A close encounter after 400 years – Mr Akira Matsura, descendant of the ruler of Hirado and the Marquess of Salisbury, descendant of the 1st Earl of Salisbury.

A lunch was held to celebrate the historic Saris-Tokugawa encounter and the first public appearance of the newly crafted spyglass.  It was announced that the beautifully crafted instrument was to be a gift to the Japanese people from Japan400, being given as a renewal of the original gift. It is hoped it will symbolise the centuries-long exchanges in culture, diplomacy and trade between the two great nations as well as the long-standing and mutual cooperation in science and technology. Later that same day, the telescope made its second public outing, this time at the world-famous Tower of London, where the Shogun’s gift to King James, a magnificent suit of Japanese armour, is on display. After its day in the sun, the telescope was returned to the workshop for further internal work to be completed.

The world debut of the new telescope at Hatfield House

The next time the instrument was on display was at the “Two Cultures United by Tea” event organized by Japan400 and held at the magnificent  Banqueting House in Whitehall on Sunday 15 September 2013. At this spacious location many people were able to admire it and the general impression of the gleaming brass device was extremely favourable. This was perhaps the best chance the British public had to see it before it returned once again to Mr Poyser’s workshop for a final series of refinements to its optical array. Like the original telescope, it was destined to be dispatched to Japan, but fortunately there would be one final opportunity to view it before it left the UK.
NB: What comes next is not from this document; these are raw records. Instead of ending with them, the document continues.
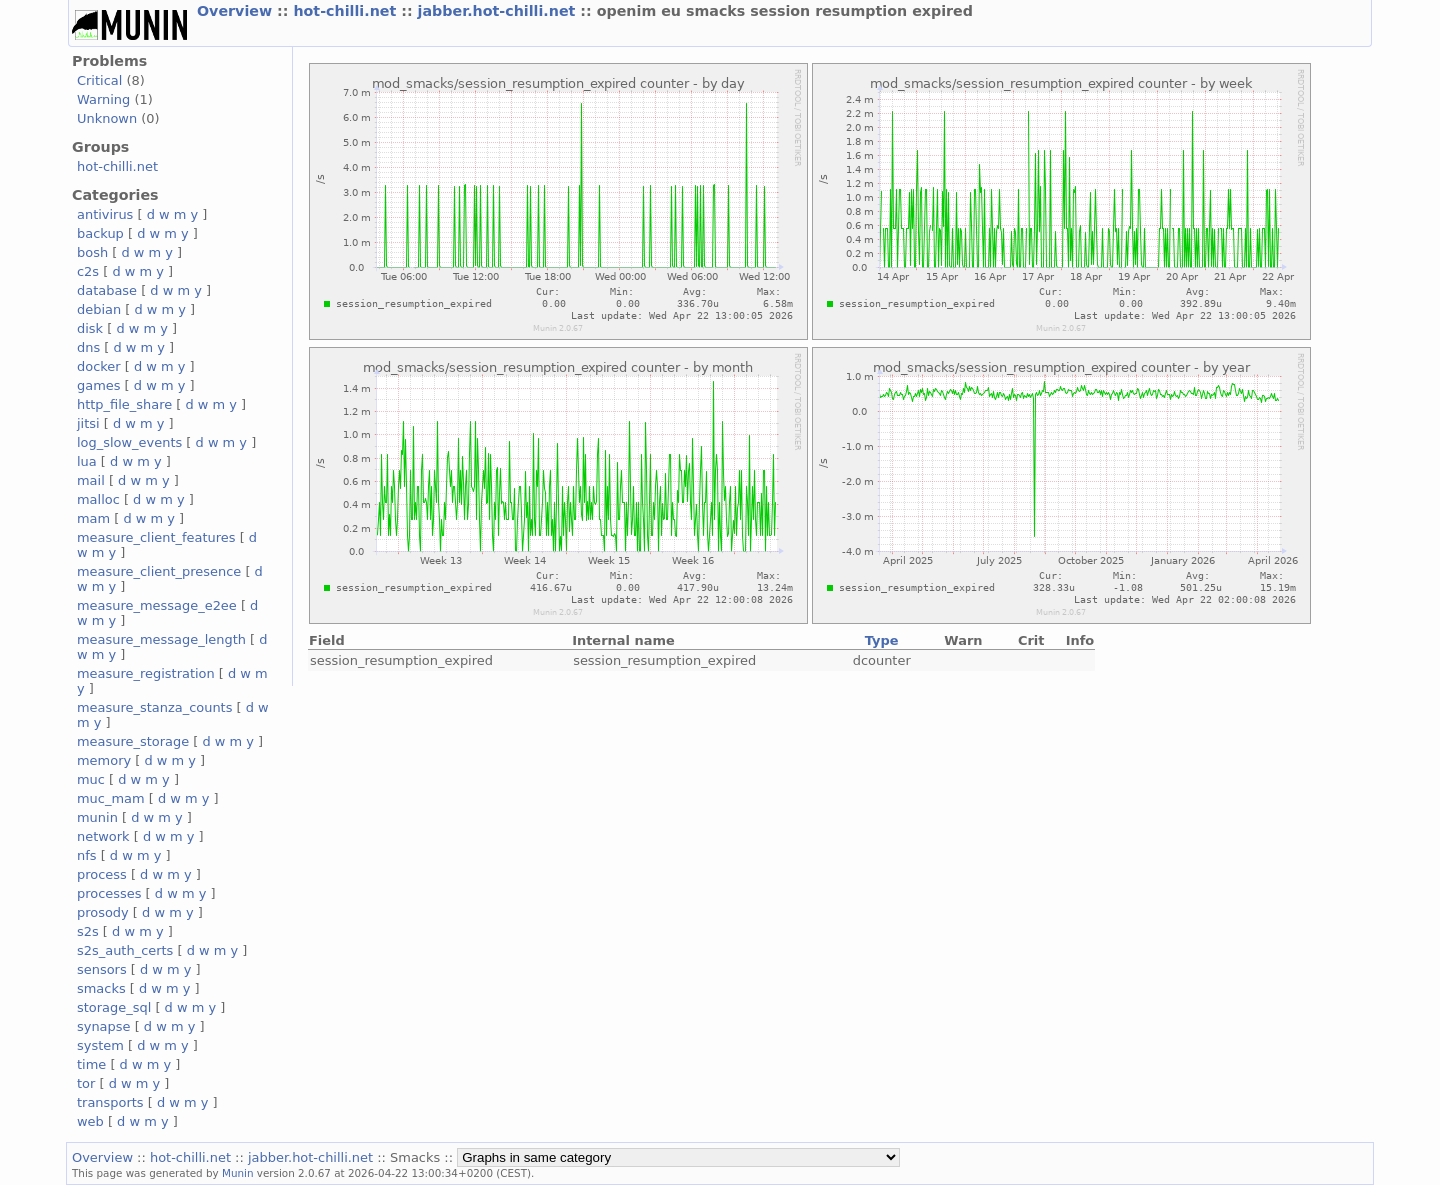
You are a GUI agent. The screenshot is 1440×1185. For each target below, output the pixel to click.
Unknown (107, 118)
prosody (103, 912)
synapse (104, 1026)
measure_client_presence (159, 571)
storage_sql (114, 1007)
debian (99, 309)
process (102, 874)
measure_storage (133, 741)
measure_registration (146, 673)
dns (88, 347)
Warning (103, 99)
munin (97, 817)
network (103, 836)
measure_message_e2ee (157, 605)
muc (91, 779)
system (100, 1045)
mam (93, 518)
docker (99, 366)
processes (109, 893)
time (91, 1064)
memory (104, 760)
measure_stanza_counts (154, 707)
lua (87, 461)
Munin (238, 1173)
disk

On 17 January 2014,  Japan400 and the University of Cambridge organized a unique seminar entitled ‘From King James’s Telescope to the Present and the Future: the Japan-British partnership in science and technology’ at Jesus College, Cambridge, which is one of the university’s most ancient colleges. This conference was kindly sponsored by the Great Britain Sasakawa Foundation and Toshiba of Europe and functioned as a farewell event for the telescope. A highly distinguish academic gathering, including Lord Rees FRS, Astronomer Royal,  was assembled to celebrate the 400th anniversary of Japan-British scientific relations and bid adieu to the glistening optical device. The symposium was chaired by Professor Timon Screech and Nicolas Maclean CMG, the co-chairmen of Japan400, and by Professor Roberto Cipolla, Fellow of Jesus College.

A Farewell for the Telescope – From King James’s Telescope to the Present and the Future – Symposium and Celebration of the Departure of the Japan400 Telescope for Japan

After the conference, there was a dinner in honour of the departing telescope. Japan400 will send the telescope to No. 1 House at the British Embassy in Tokyo before it tours a number of Japanese cities with strong British historical connections. It will eventually come to rest in Shizuoka City. The telescope will be a key part of the Ieyasu400 celebrations, which will commemorate the life of the great Japanese leader Tokugawa Ieyasu, who died in June 1616. The telescope will eventually be placed on permanent display in a specially reconstructed tower of Sunpu Castle in Shizuoka City.

The telescope’s farewell dinner was held in one of the oldest parts of Jesus College, which was built on the site of a twelfth-century Benedictine nunnery. This ancient venue gave the proceedings an almost spiritual quality and as I looked at the telescope, it made me recall the Bible passage, “Rejoice with me; for I have found the piece which I had lost (Luke 15:9, King James Version).